──────── Reading passage

Sen. Lisa Murkowski (R-AK) and Sen. Joe Manchin (D-WV) said they support Flake’s demand. The decision to adjust the schedule is ultimately up to Majority Leader Mitch McConnell (R-KY), whose office did not immediately respond to a request for comment.
Democrats have pushed for the investigation, even asking Kavanaugh during his hearing on Thursday to ask for one. Flake, on Friday, said they have a point that it should be done.
After the meeting concluded, Sen. Chris Coons (D-DE) told reporters Flake approached him to ask about the idea of a short FBI investigation. They were joined by Sen. Dianne Feinstein (D-CA) and then senators from both side of the aisle to discuss how to proceed.
Some Republicans on the committee tried to dissuade him from the action, Coons said, but were unable to change his mind.

────────────────
──────── Listed entries

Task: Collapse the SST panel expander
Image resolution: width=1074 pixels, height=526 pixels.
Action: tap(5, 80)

────────────────
──────── Listed entries

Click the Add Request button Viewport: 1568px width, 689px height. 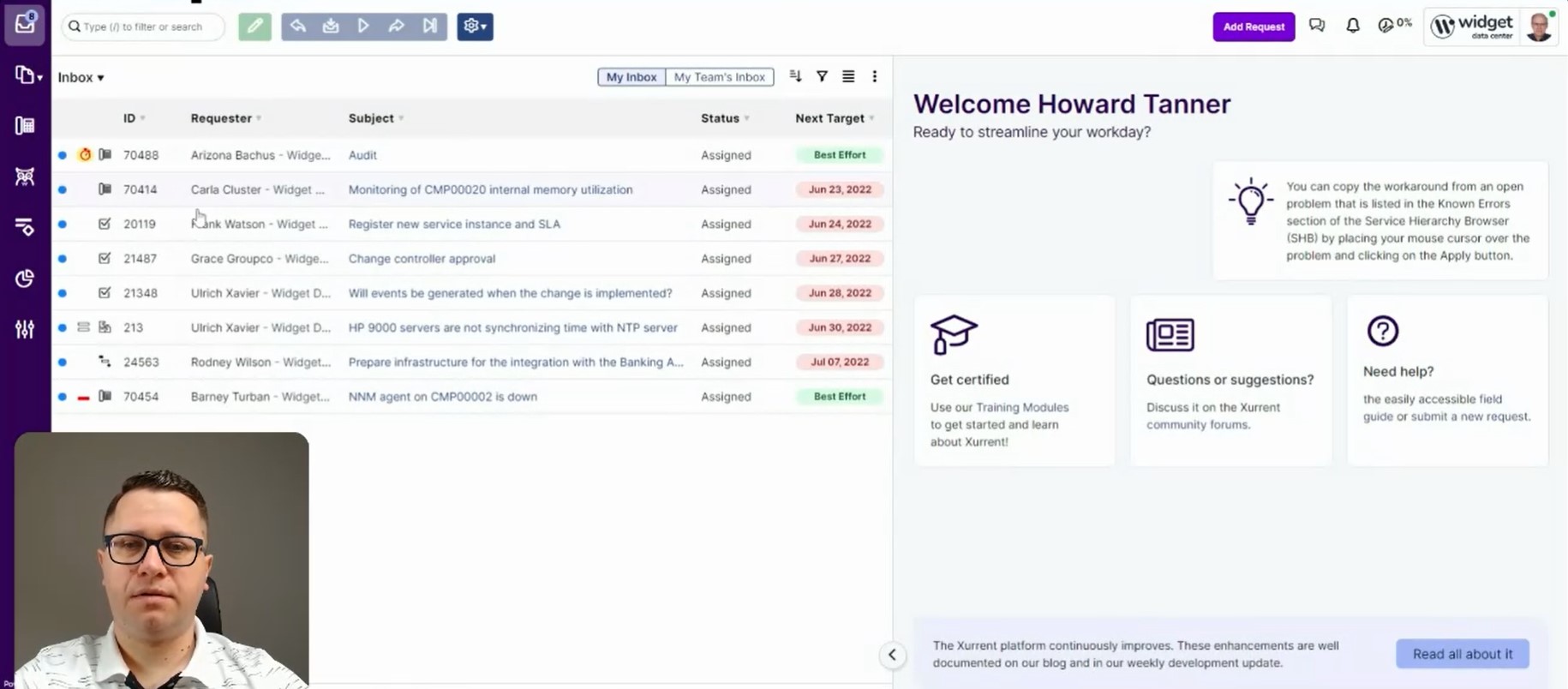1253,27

────────────────

» **Jobs**:
1. According to the passage on the proposed FBI investigation, who ultimately decides whether to adjust the schedule?
2. From the passage on the proposed FBI investigation, return the part that opens with the words containing "After the meeting" and closes with "how to proceed.".

» **Responses per task**:
1. Majority Leader Mitch McConnell (R-KY).

2.
After the meeting concluded, Sen. Chris Coons (D-DE) told reporters Flake approached him to ask about the idea of a short FBI investigation. They were joined by Sen. Dianne Feinstein (D-CA) and then senators from both side of the aisle to discuss how to proceed.